Das in 30 Stunden dauernder Detailarbeit erstellte Papier wird im Alltag nicht viel wiegen. Zum einen, weil es voller Symbolpolitik steckt: „Künftig wird die Bundesregierung im ersten Jahr einer Legislaturperiode ein umfassendes sektorübergreifendes Klimaschutzprogramm beschließen, um das Erreichen der Klimaziele sicherzustellen.“ Noch mehr Papiere statt Realität. Zum anderen decken sich die Aussagen des Koalitionsausschusses eben nicht mit der Realität.
Es ist fast egal, was Scholz in ein Koalitionspapier schreiben lässt. Am Ende kann sich der Kanzler darauf verlassen, dass es sein Wirtschaftsminister in der Praxis verbocken wird. Wie die Gasumlage. Oder wie das Thema CO2-Ausstoß. Über diesen berichtet das Papier hymnisch: „Ein Umstieg auf erneuerbare Energien macht Deutschland unabhängiger und sorgt für mehr Sicherheit.“ In der Praxis ist Deutschland abhängig von französischem Atomstrom und polnischem Kohlestrom geworden und hat selbst Kohlekraftwerke reaktiviert.

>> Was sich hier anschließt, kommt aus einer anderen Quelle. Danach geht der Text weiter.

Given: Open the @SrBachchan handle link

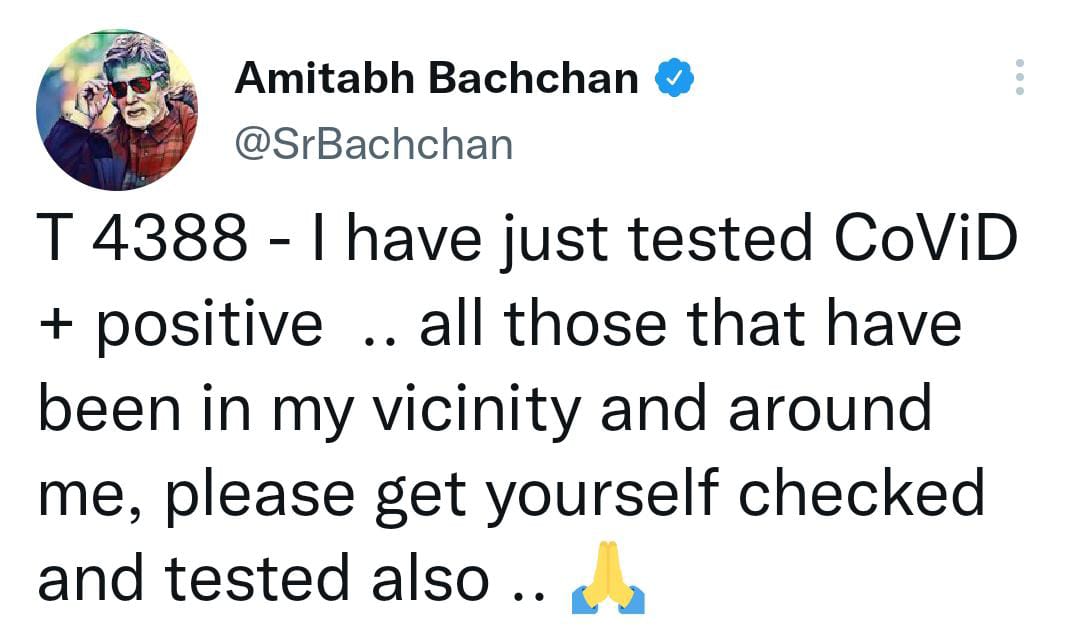Looking at the screenshot, I should [373, 146].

Für Menschen, die von Inhalten her denken, sind solche aktrobatischen Leistungen frustrierend. Doch Scholz ist Machtpolitiker. Und aus der Sicht des Machtpolitikers macht er derzeit viel richtig. Im September 2021 war es noch so, dass Habeck und Annalena Baerbock (Grüne) gemeinsam mit Christian Lindner und Volker Wissing (beide FDP) ein ikonisches Foto schossen. Es signalisierte den Volksparteien, dass jetzt die beiden kleineren Parteien bestimmen, wer in Deutschland regiert. Scholz wurde Kanzler, weil die Grünen ihn gegenüber Armin Laschet (CDU) bevorzugten. Er hatte sich vor ihnen zu verbeugen.

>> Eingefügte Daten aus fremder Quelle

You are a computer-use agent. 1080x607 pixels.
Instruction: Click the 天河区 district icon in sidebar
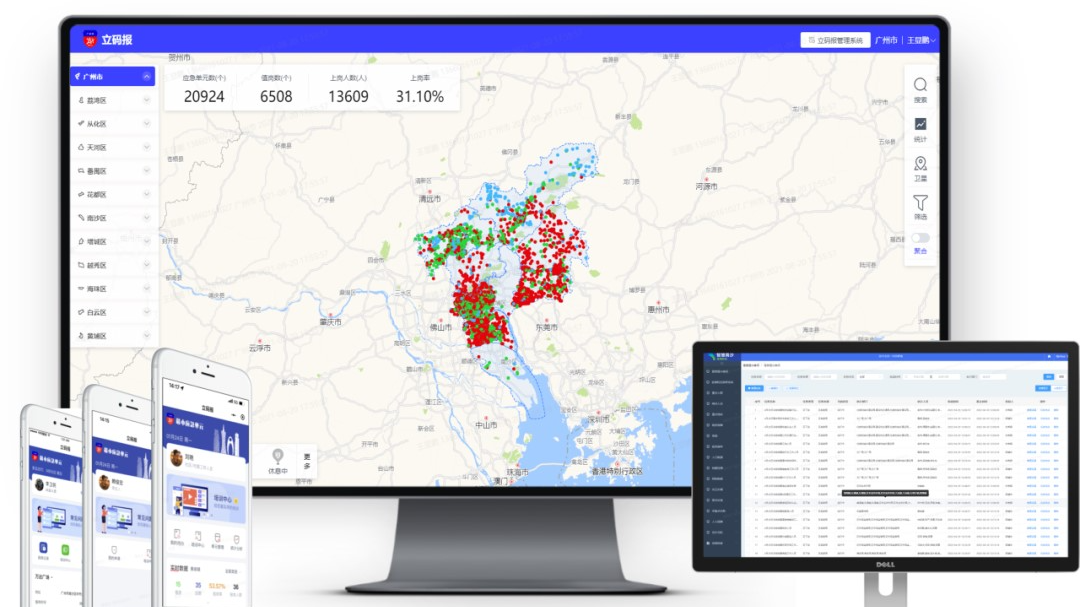coord(81,147)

Also ist Scholz zu einer Doppelstrategie genötigt: die Grünen am Seitenrand halten, weil ihren Klima-Extremismus nicht mal in Berlin 20 Prozent der Bevölkerung wollen. Aber gleichzeitig muss er die Grünen bei Laune halten. Deswegen nimmt er sich 30 Stunden Zeit für ein Papier, in dem sich die Koalitionäre mit Fragen beschäftigen wie der Einbindung der Bahncard 100 ins „Deutschlandticket“, den Beginn eines „E-Fuels-Dialogs“ oder der Auswahl von Fahrzeugen, die fürs Carsharing geeignet sind. Während in den gleichen 30 Stunden keine Zeit ist für Randthemen wie Innenpolitik, Außenpolitik, Einwanderungspolitik, Verteidigungspolitik, Finanzpolitik oder Wirtschaftspolitik. Läuft ja von alleine.
Inhaltlich frustrierend. Keine Frage. Aber der Machtpolitiker Scholz denkt nicht in Inhalten. FDP und Grüne spielen nicht mehr ihn und die CDU gegeneinander aus. Er balanciert stattdessen mit den Koalitionspartnern. Angesichts der Schwäche der Opposition ist eine Wiederwahl 2025 durchaus möglich. Über das Wohl des Landes kann er hinweglächeln, wie er über seine Verstrickung in Affären hinweggelächelt hat. So lange Scholz an der Macht ist, ist die Welt in Ordnung. Zumindest die Welt von Olaf Scholz.